Por que hoje é tão difícil ter um encontro de verdade?

Por que hoje é tão difícil ter um encontro de verdade?

Em um mundo tomado por aplicativos, vale lembrar: o encontro genuíno mora na surpresa e no imprevisto

“Estou há dois anos nos aplicativos de relacionamento. Já tive vários encontros, com todos os tipos de pessoas. Aprendi a identificar os sinais, sei o que quero, tenho meu checklist. Mesmo assim, nada acontece. Por que hoje é tão difícil ter um encontro de verdade?”

Quando foi a última vez que você viu um casal se olhando como se o outro fosse um grande mistério? Não estou falando daquela paixão cinematográfica. Mas de algo mais simples: aquele momento em que duas pessoas esquecem o resto do mundo, ainda surpresas uma com a outra.

O enamoramento é um jogo de risco. Ele pede que a gente suporte não saber, não controlar. Basta olhar para os aplicativos de relacionamento: eles prometem eficiência onde antes havia surpresa, compatibilidade onde antes havia tensão, escolha infinita onde antes havia o acaso de um encontro que não estava previsto.

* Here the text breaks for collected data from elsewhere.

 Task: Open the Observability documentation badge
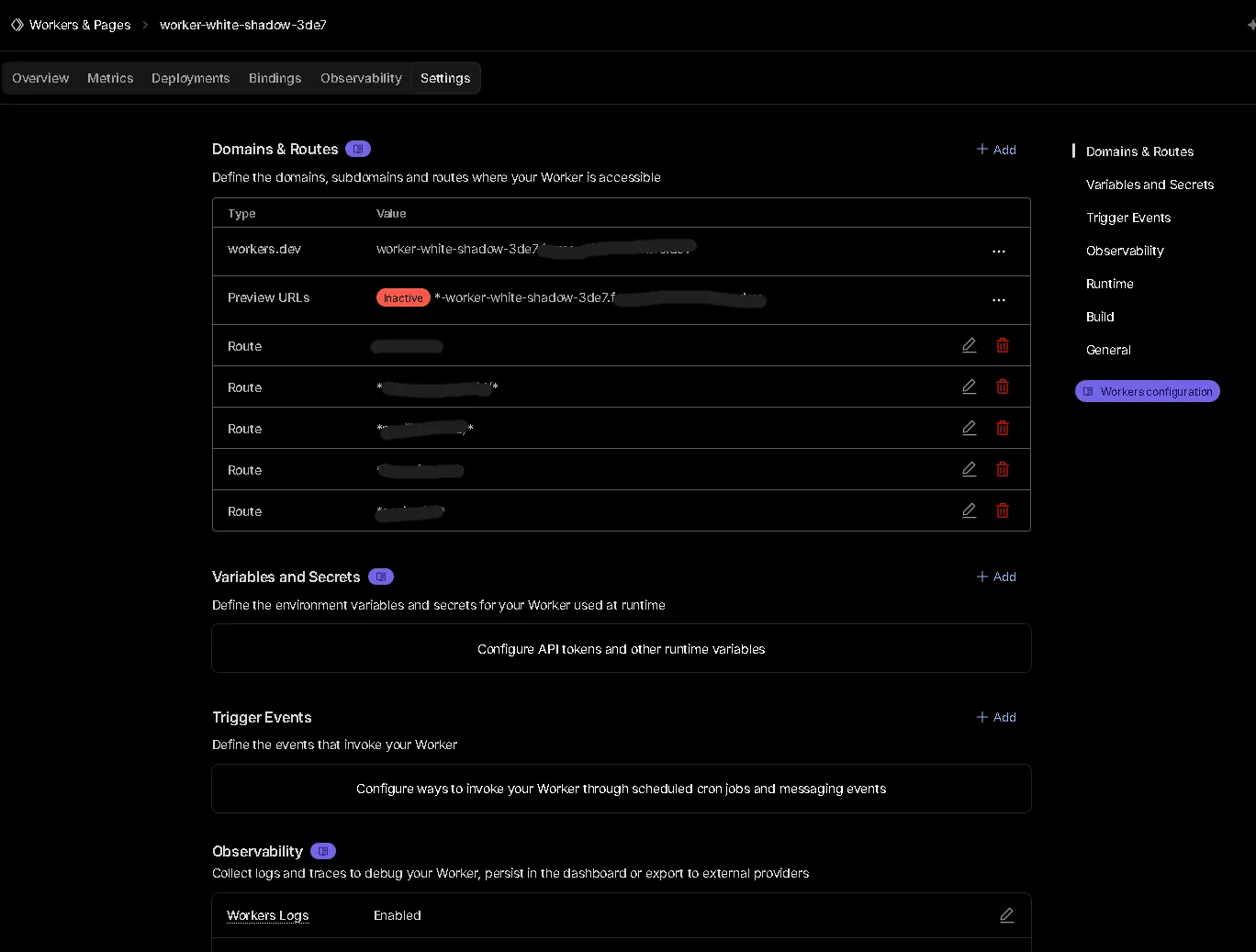click(322, 851)
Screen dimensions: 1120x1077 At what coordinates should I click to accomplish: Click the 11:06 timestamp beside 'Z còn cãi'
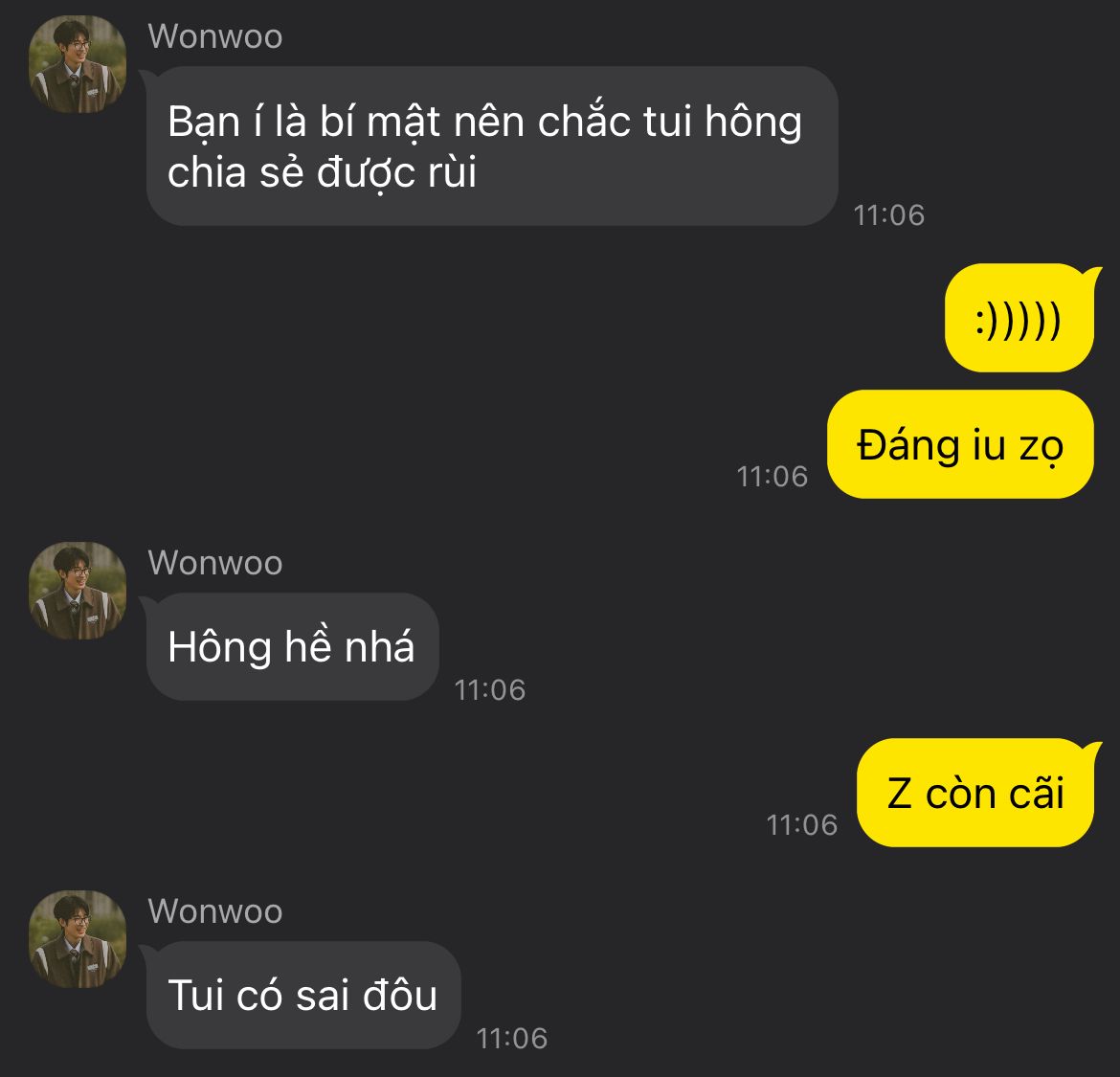coord(801,825)
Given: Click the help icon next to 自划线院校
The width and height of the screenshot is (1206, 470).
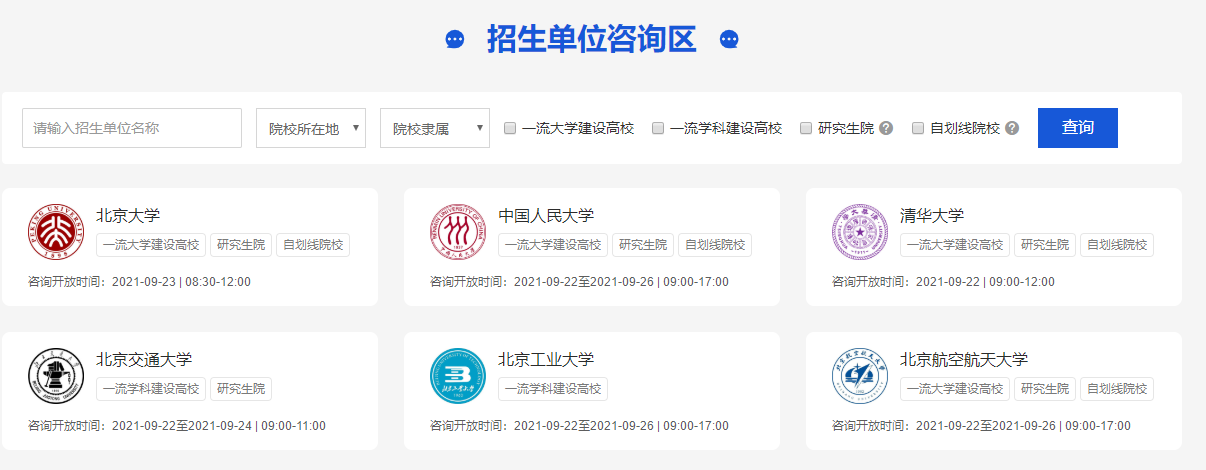Looking at the screenshot, I should (1012, 128).
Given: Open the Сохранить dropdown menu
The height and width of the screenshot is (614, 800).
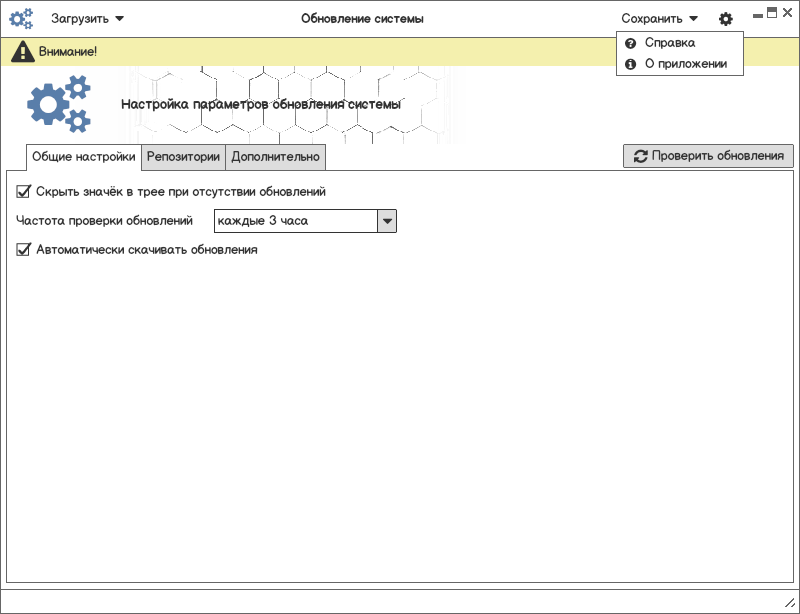Looking at the screenshot, I should tap(659, 19).
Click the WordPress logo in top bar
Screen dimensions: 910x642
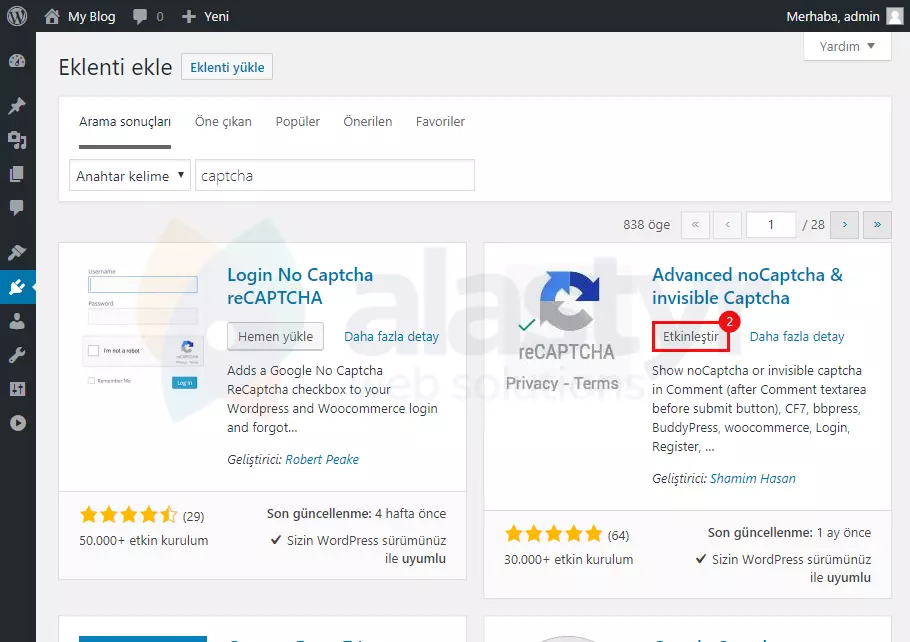pyautogui.click(x=16, y=15)
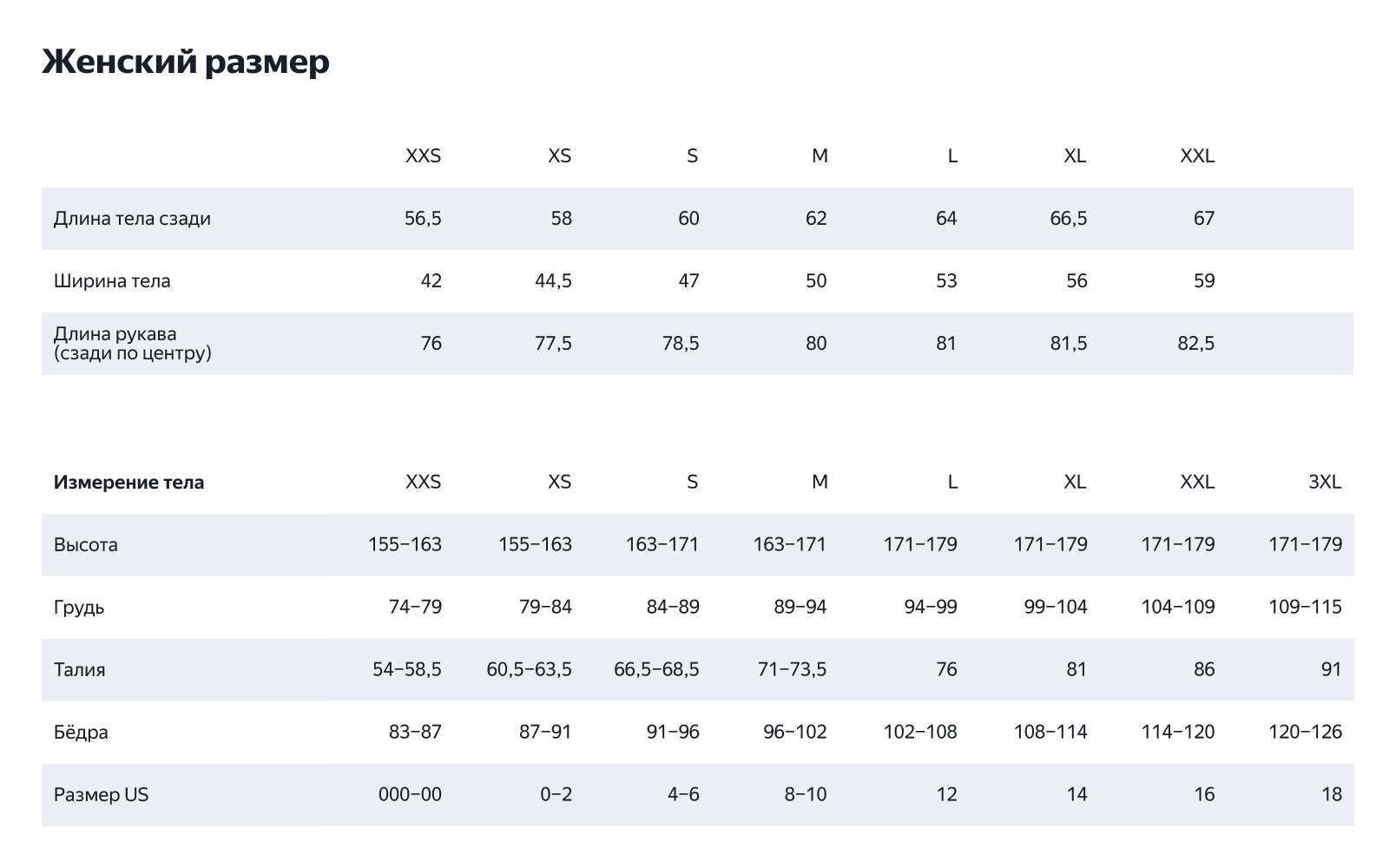Select the 56,5 body length value
This screenshot has height=868, width=1396.
pyautogui.click(x=423, y=219)
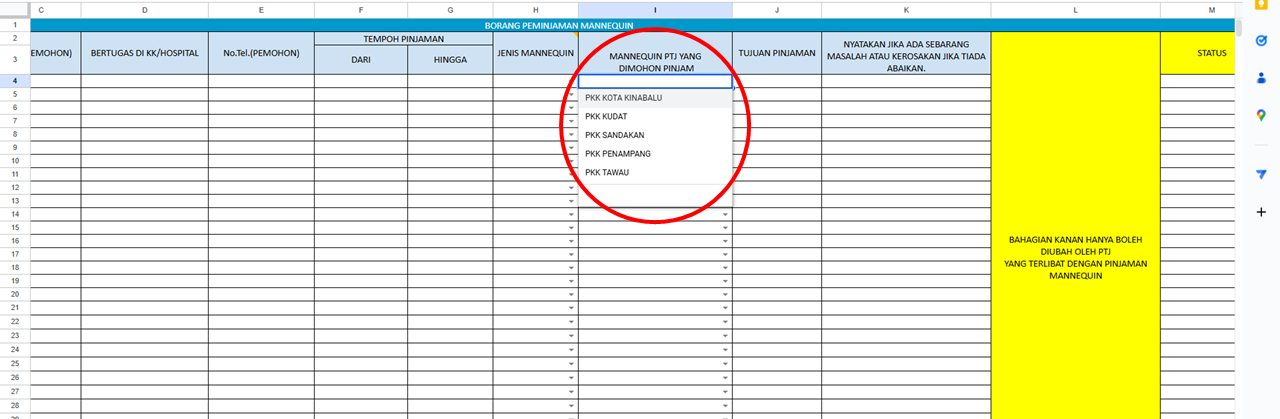The height and width of the screenshot is (419, 1280).
Task: Select PKK PENAMPANG option
Action: [x=618, y=154]
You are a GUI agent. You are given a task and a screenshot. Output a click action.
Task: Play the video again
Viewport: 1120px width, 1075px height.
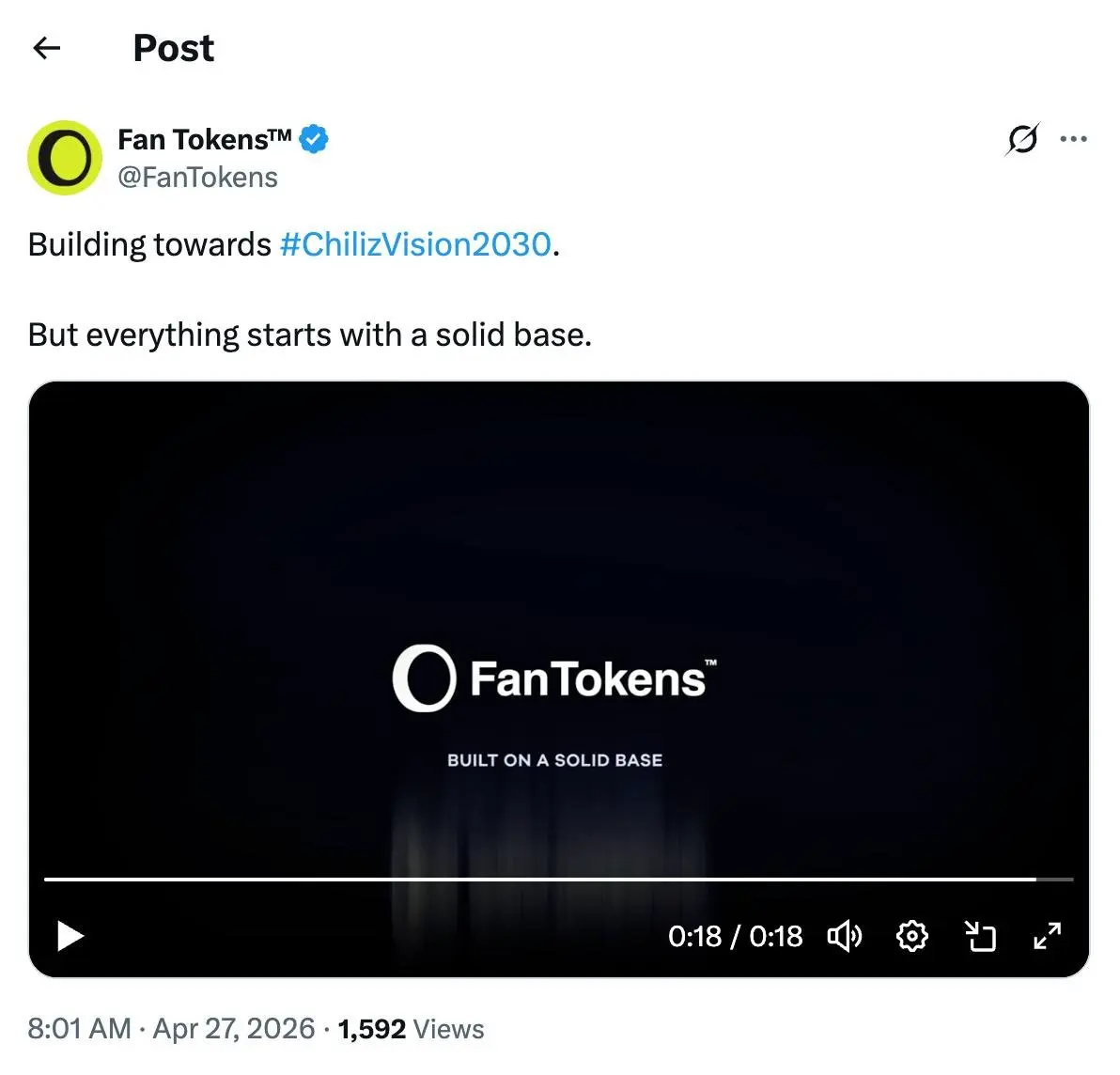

Será que ninguém mais quer o risco de ser transformado pelo outro? Parece que, em vez disso, buscamos no outro apenas uma confirmação. Ele deixou de ser um enigma a ser decifrado para se tornar um espelho. Mas o encontro genuíno mora na surpresa, no imprevisto. Onde não há risco de se perder, o encontro também não sobrevive.

Se por um lado as disputas de gênero apontam para questões legítimas e necessárias, elas trouxeram consigo uma desconfiança. O espaço entre dois amantes ficou tão monitorado, tão carregado de possíveis mal-entendidos, que a espontaneidade acabou comprometida. A aproximação virou campo minado. O flerte, um risco que muitos preferem não correr. E a sedução, que sempre viveu na ambiguidade, não sabe mais onde pisar.

O risco que corremos é o de encontros previsíveis e seguros demais, e por isso estéreis. A gente criou checklists para evitar o sofrimento, esquecendo que se relacionar nunca foi um refúgio de paz, mas um exercício de desamparo compartilhado.

Amar exige outra espécie de trabalho: curiosidade pelo outro, disponibilidade, atenção e paciência para atravessar os momentos em que o encanto inicial esmorece. Um encontro não depende apenas de encontrar a pessoa certa. Depende também de encontrar, em nós mesmos, a disposição para construir algo que nenhuma compatibilidade prévia pode garantir.

O que chamamos hoje de “relacionamento saudável” é, muitas vezes, apenas um pacto performático que nos protege do imprevisto, mas nos condena à esterilidade.

No fundo, temos medo do encontro porque ele nos obriga a abandonar esse controle. Mas será que o mundo hoje ainda nos permite a alegria de nos perder junto ao outro?